*Exercise materials*.

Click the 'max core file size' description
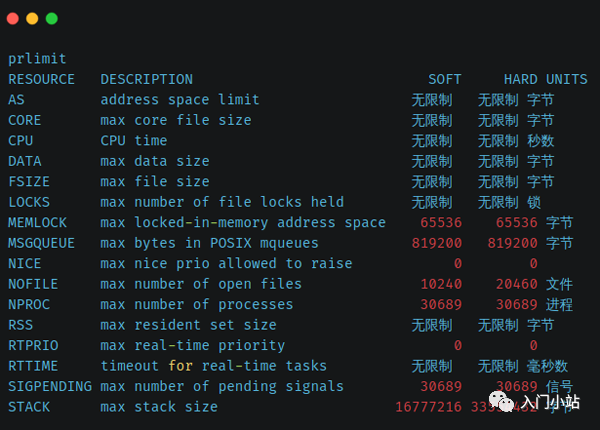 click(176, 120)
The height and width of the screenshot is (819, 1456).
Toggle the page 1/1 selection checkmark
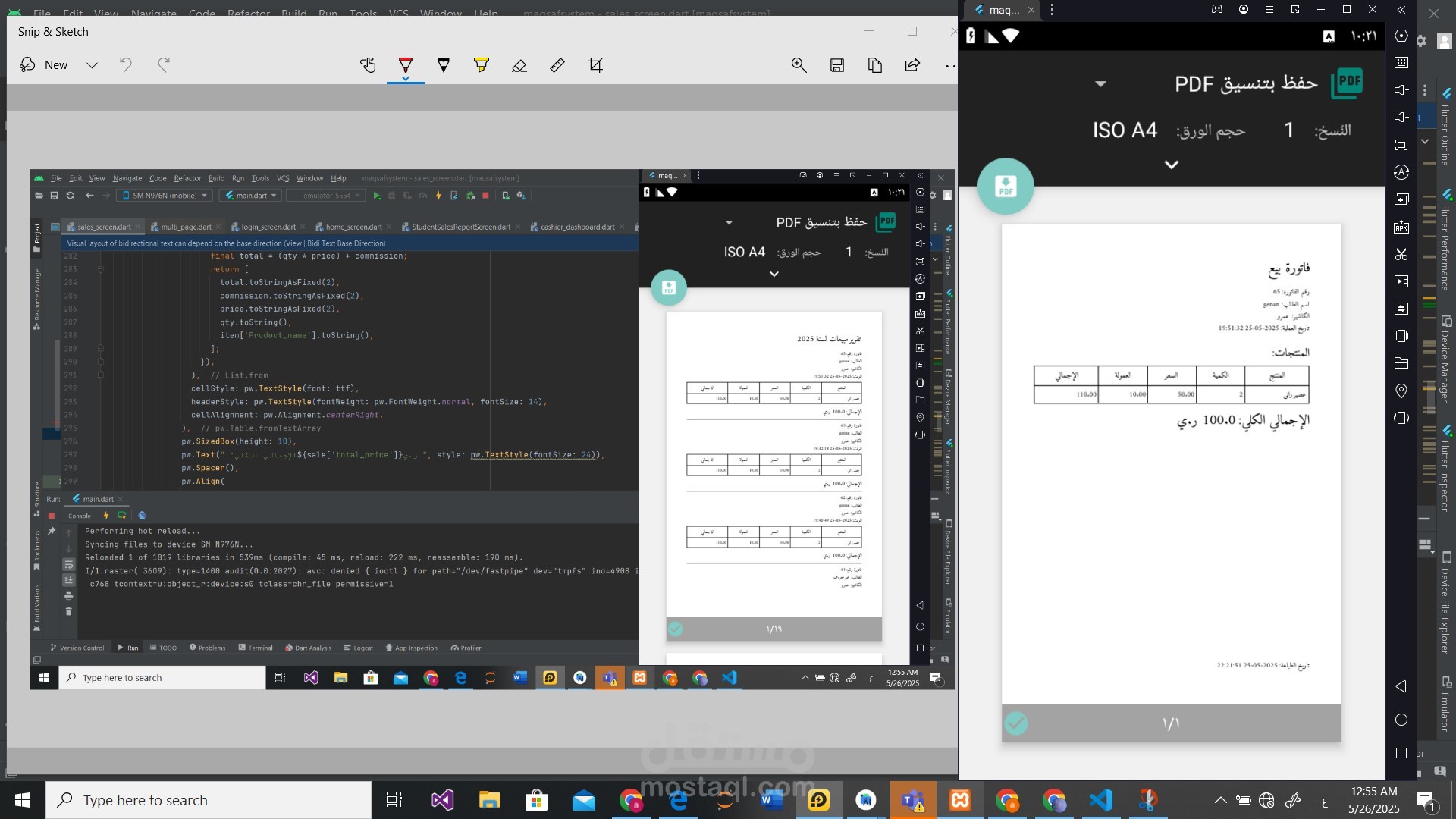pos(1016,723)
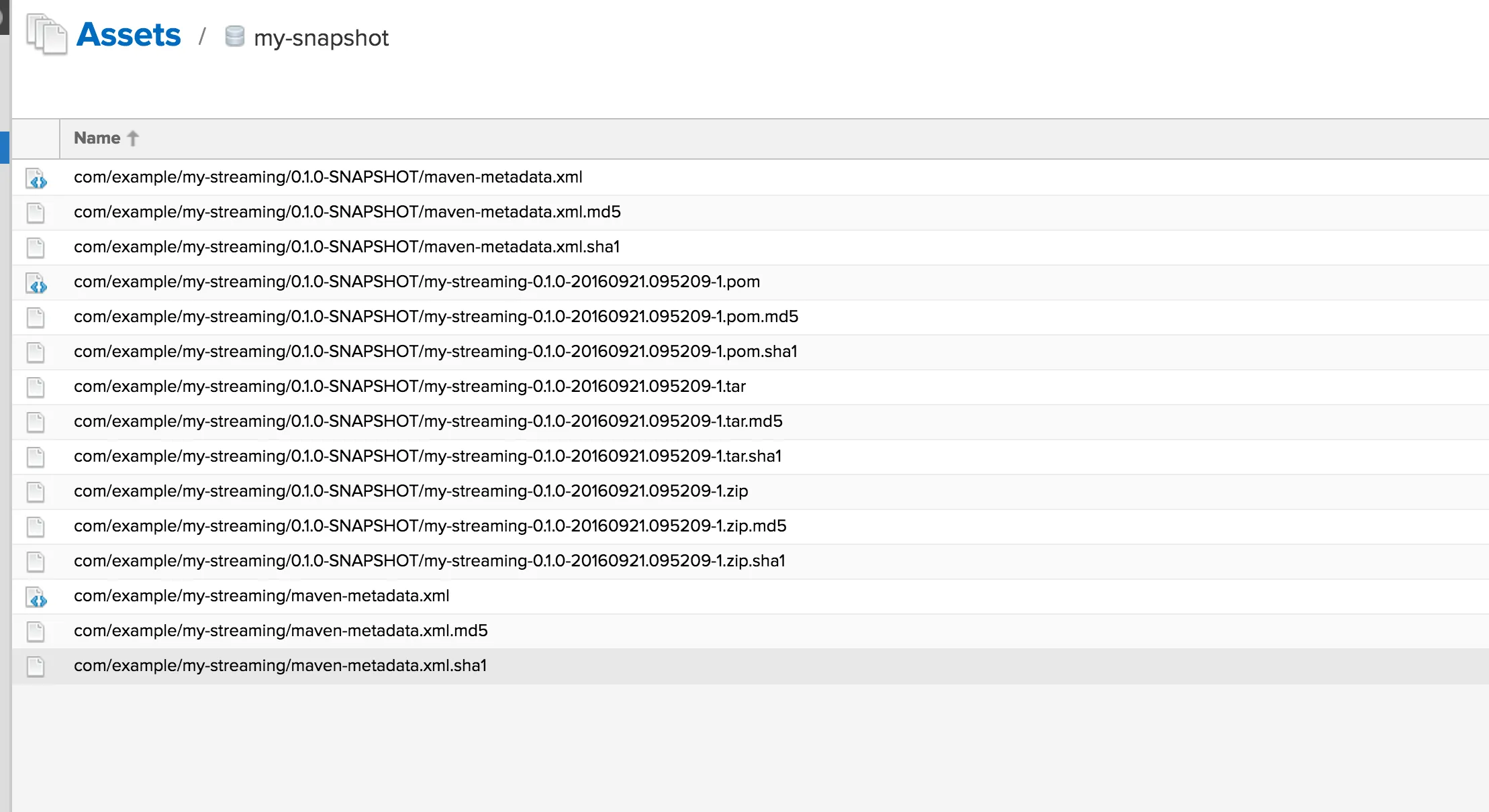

*Directions for this task*. Return the rows above as a JSON list of strings, one string per line, omitting blank lines and leaving out the pictures.

*Exercise solution*.
[
  "Click the 'max core file size' description",
  " click(176, 120)",
  "The height and width of the screenshot is (819, 1456).",
  "Toggle the page 1/1 selection checkmark",
  "pos(1016,723)"
]